(Dataset records Opens)

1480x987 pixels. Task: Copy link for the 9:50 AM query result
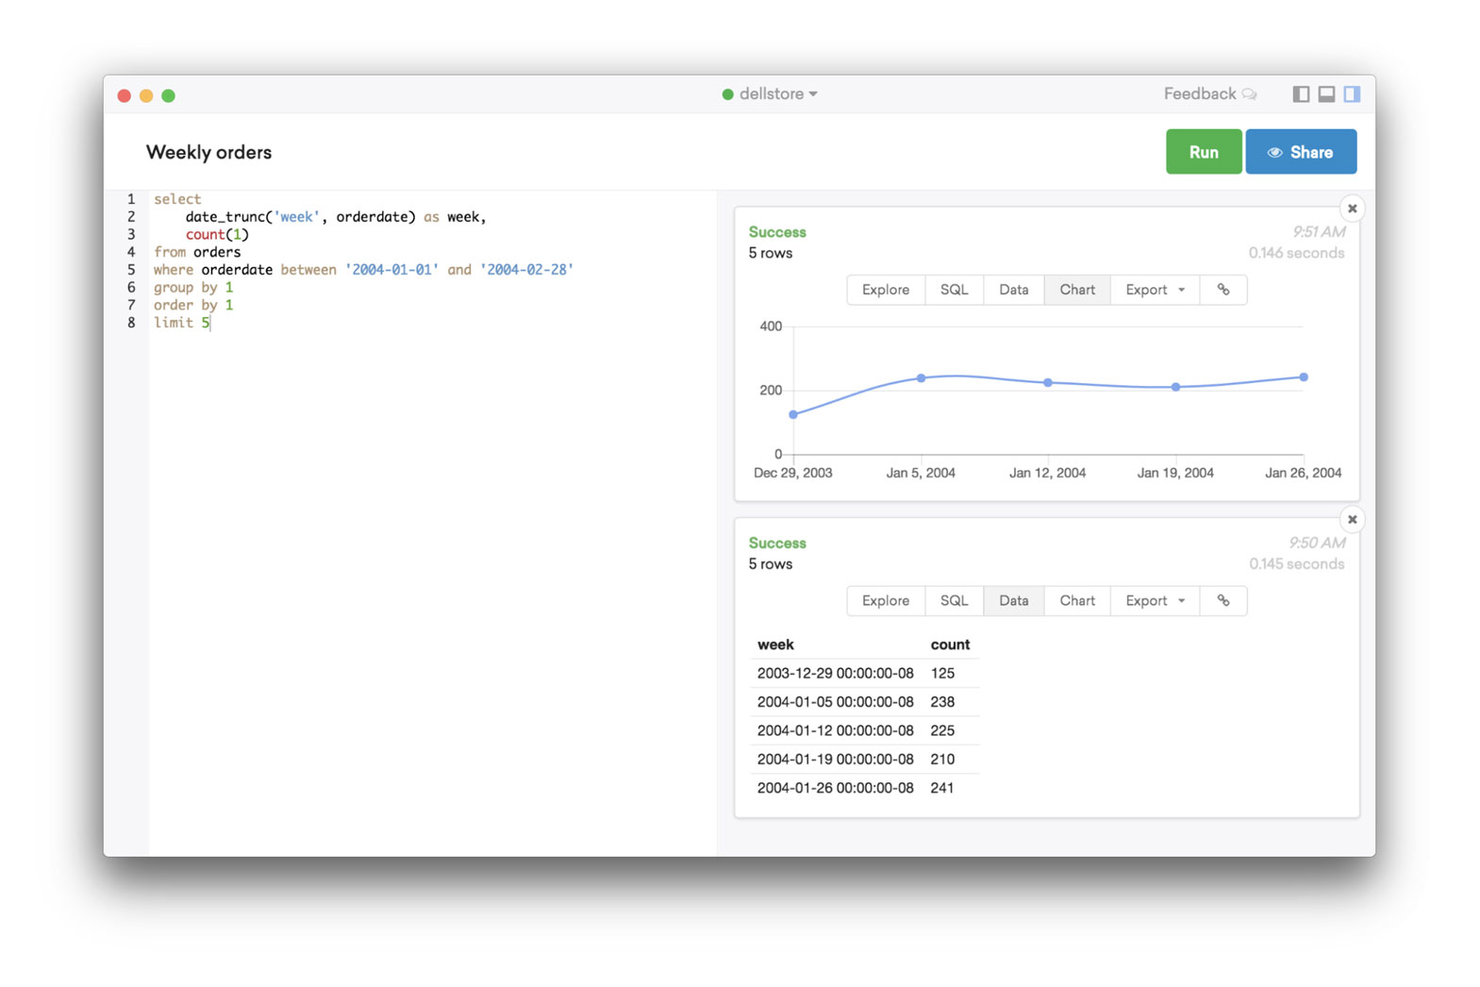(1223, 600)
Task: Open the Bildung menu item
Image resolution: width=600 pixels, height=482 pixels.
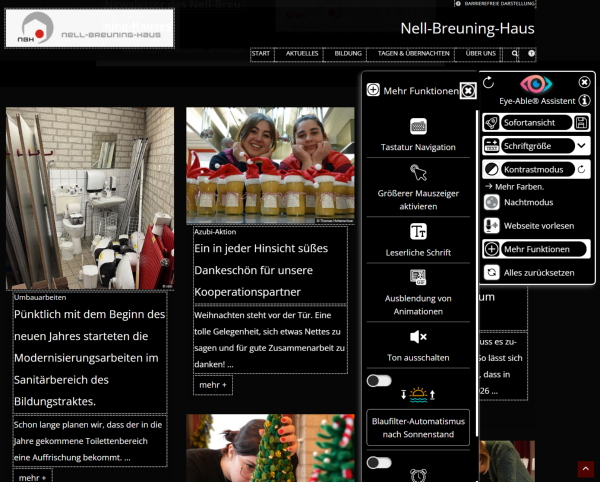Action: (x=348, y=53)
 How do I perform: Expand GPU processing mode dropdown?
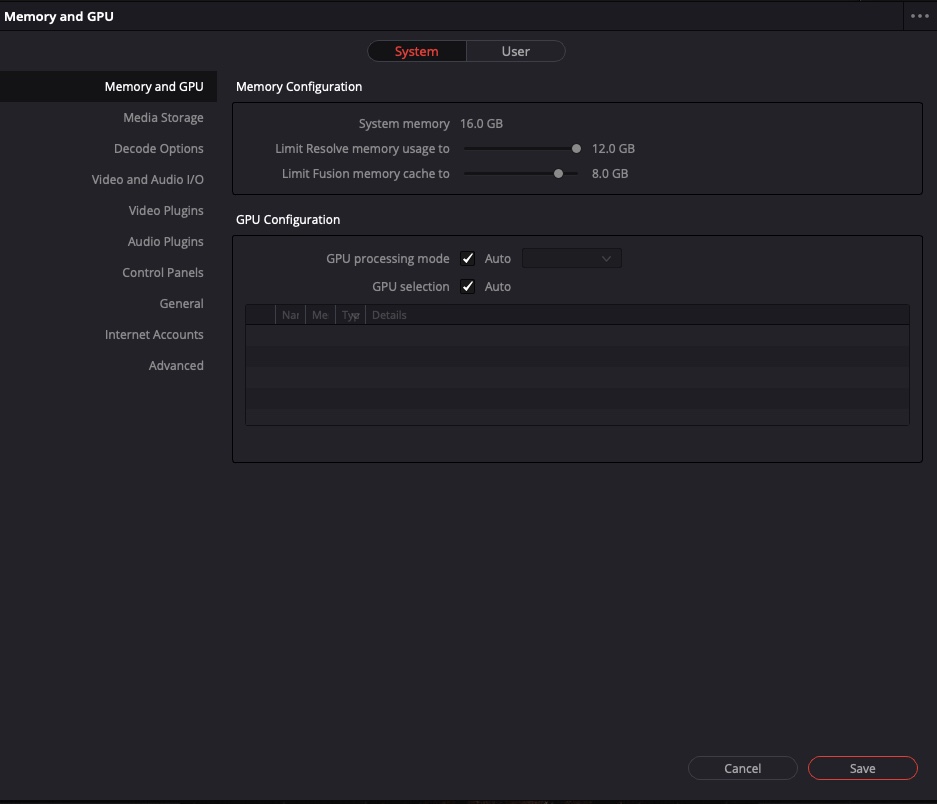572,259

(Dataset records Closes)

What you have to do: From the line with "Task: Open the Bildung menu item" through the final line of the records above, return each line exactly and nothing else. Pictures are to be skipped.

The answer:
Task: Open the Bildung menu item
Image resolution: width=600 pixels, height=482 pixels.
Action: (x=348, y=53)
 How do I perform: Expand GPU processing mode dropdown?
572,259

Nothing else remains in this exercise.